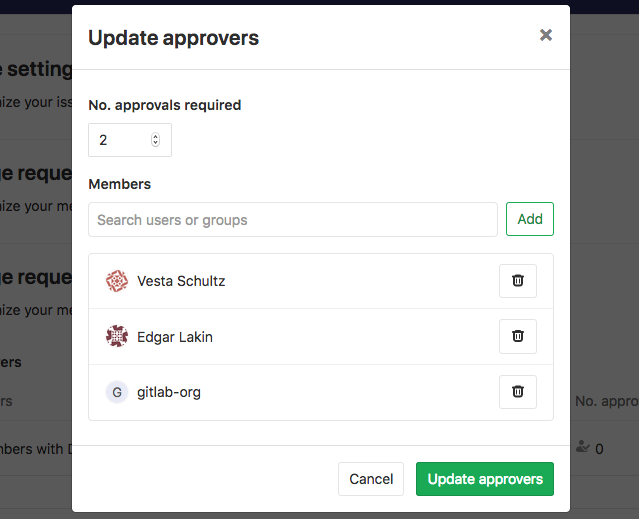Cancel the approver changes
The height and width of the screenshot is (519, 639).
click(x=371, y=479)
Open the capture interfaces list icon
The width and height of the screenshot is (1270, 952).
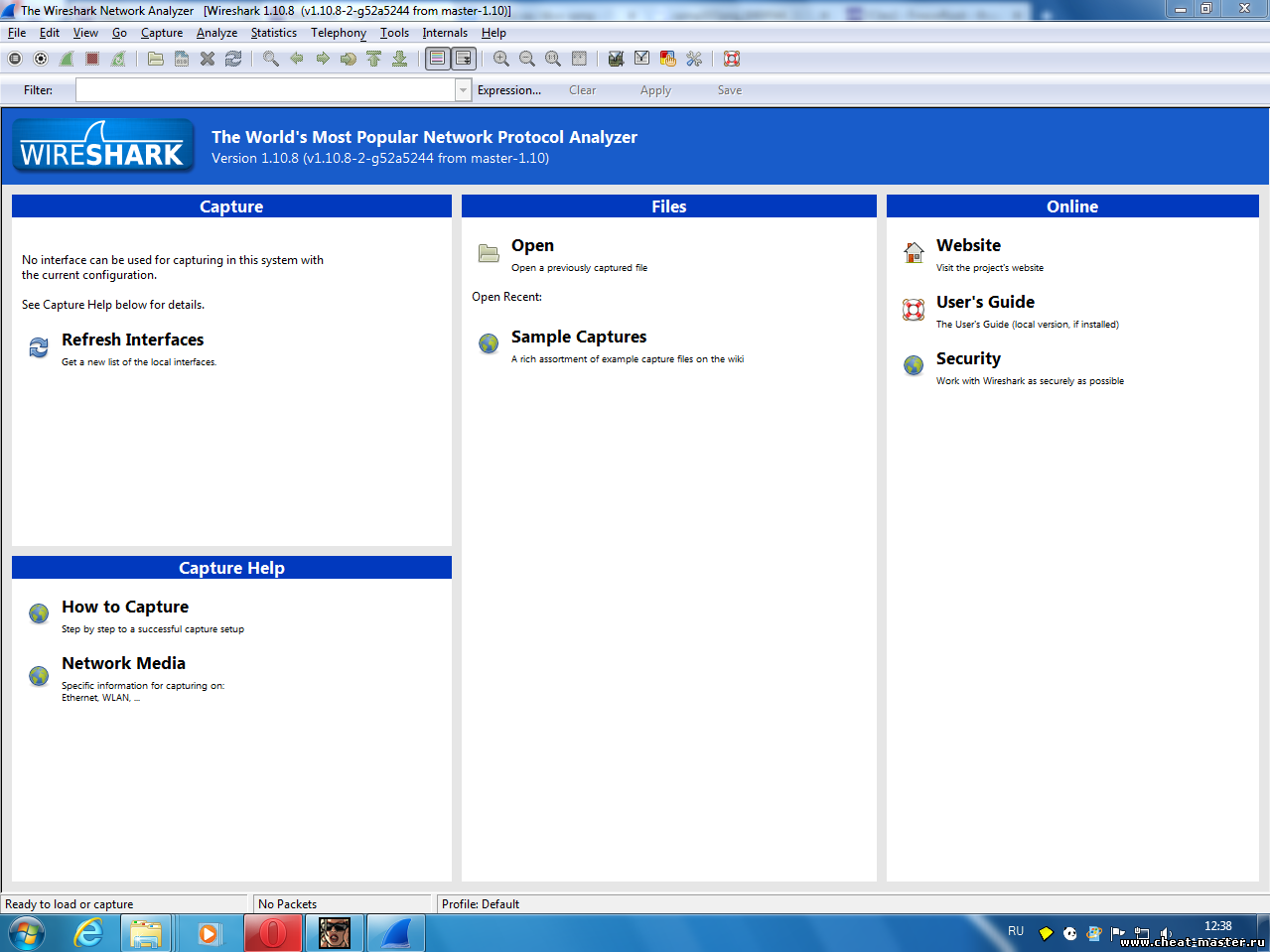15,59
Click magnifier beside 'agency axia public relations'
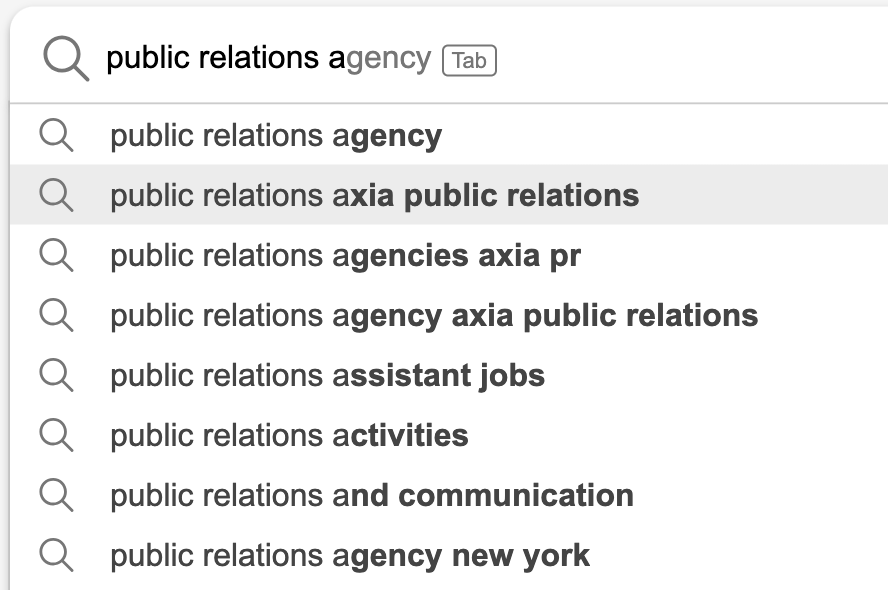Viewport: 888px width, 591px height. 56,315
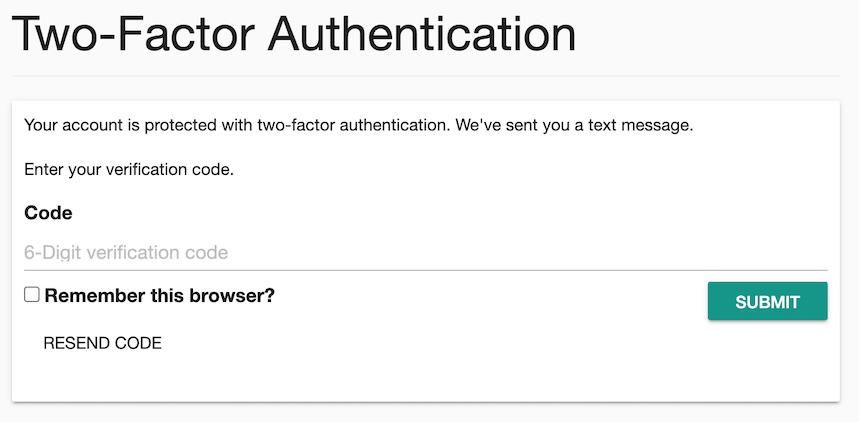Click the Two-Factor Authentication heading
This screenshot has height=422, width=859.
tap(294, 35)
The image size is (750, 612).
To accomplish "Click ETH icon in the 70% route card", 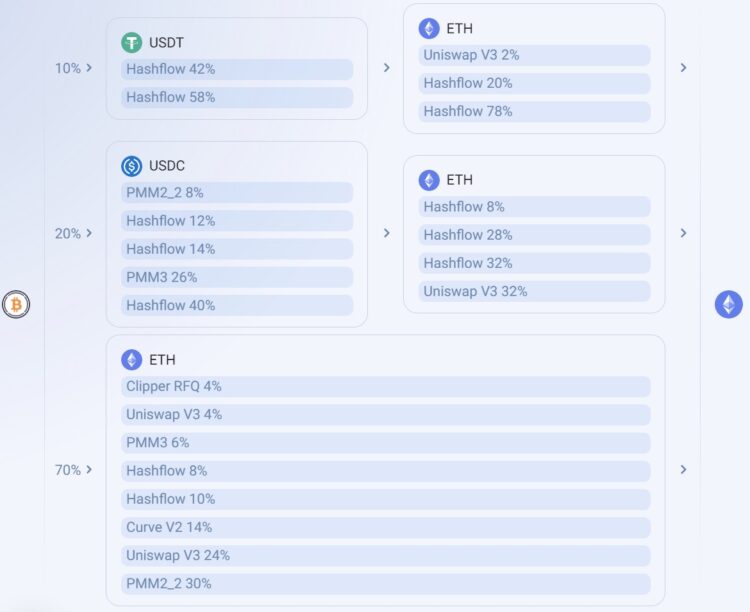I will [x=132, y=360].
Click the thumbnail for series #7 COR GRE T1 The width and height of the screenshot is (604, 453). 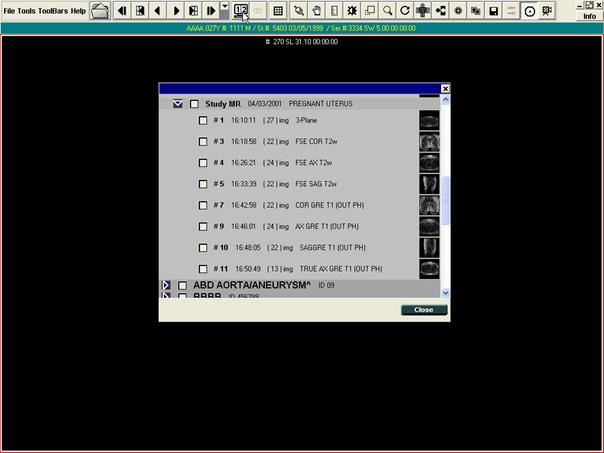coord(429,205)
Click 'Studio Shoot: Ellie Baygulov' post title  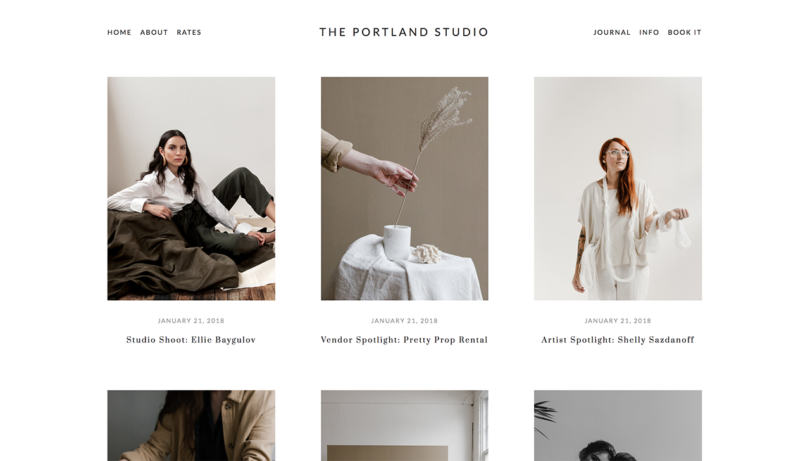tap(191, 340)
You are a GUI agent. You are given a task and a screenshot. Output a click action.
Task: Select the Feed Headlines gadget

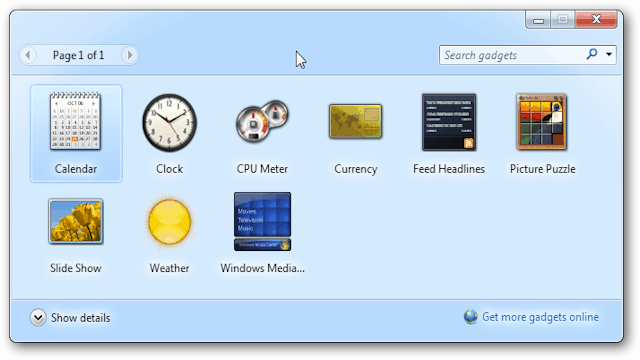(449, 122)
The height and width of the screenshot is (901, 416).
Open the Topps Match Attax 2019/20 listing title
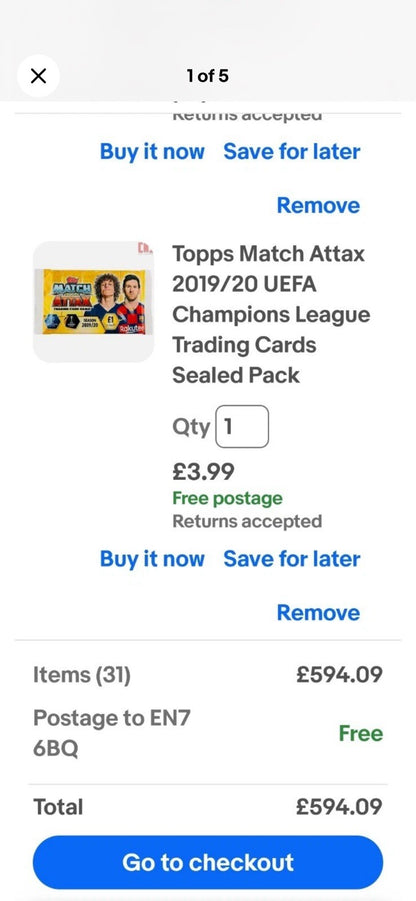pos(271,314)
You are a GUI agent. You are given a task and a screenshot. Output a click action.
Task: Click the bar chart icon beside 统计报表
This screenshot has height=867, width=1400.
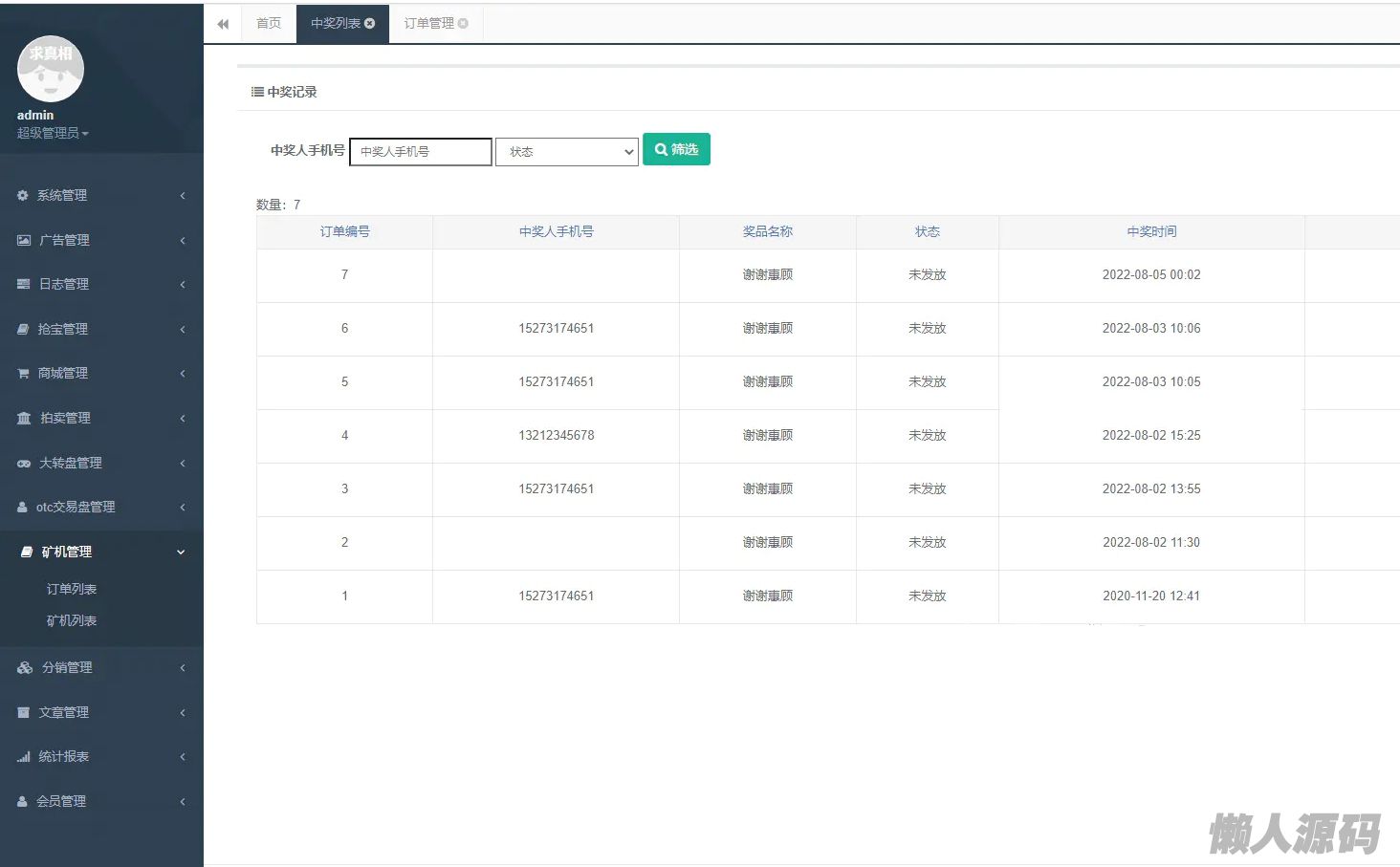click(x=24, y=757)
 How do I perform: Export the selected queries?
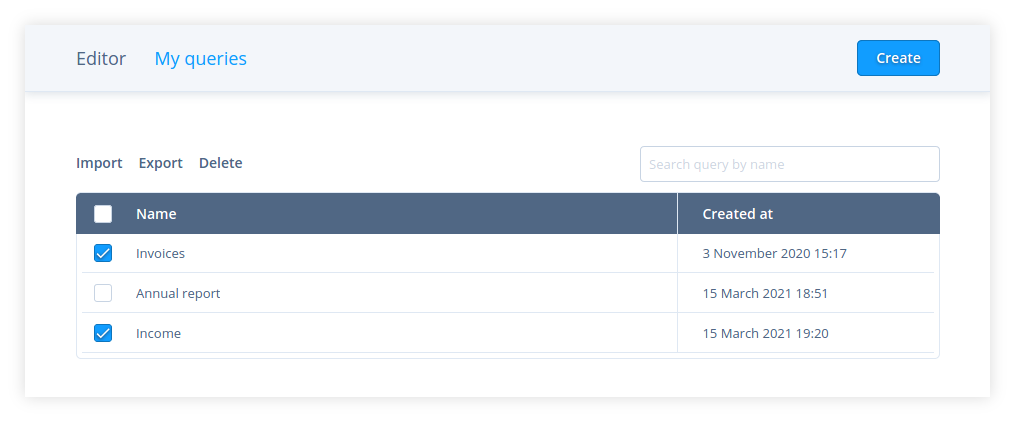[160, 163]
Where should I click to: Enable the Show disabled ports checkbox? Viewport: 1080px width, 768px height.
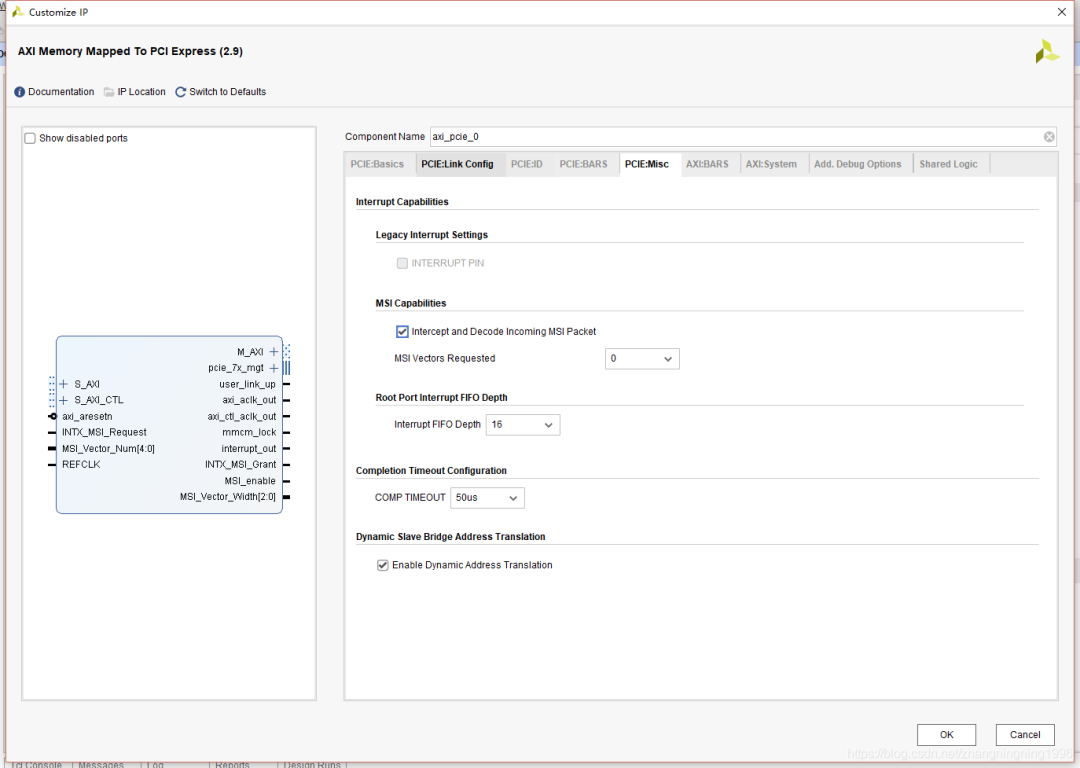tap(30, 138)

++++

PROBLEM DESCRIPTION:
When you reach the line with "Open the capture interfaces list icon" in the records above, begin repeating the lines exactly, and stop after the line with "The image size is (750, 612).". Skip all pictures.

YOUR RESPONSE:
Open the capture interfaces list icon
The width and height of the screenshot is (1270, 952).
15,59
Click magnifier beside 'agency axia public relations'
Viewport: 888px width, 591px height. 56,315
Click the Two-Factor Authentication heading
This screenshot has height=422, width=859.
tap(294, 35)
The image size is (750, 612).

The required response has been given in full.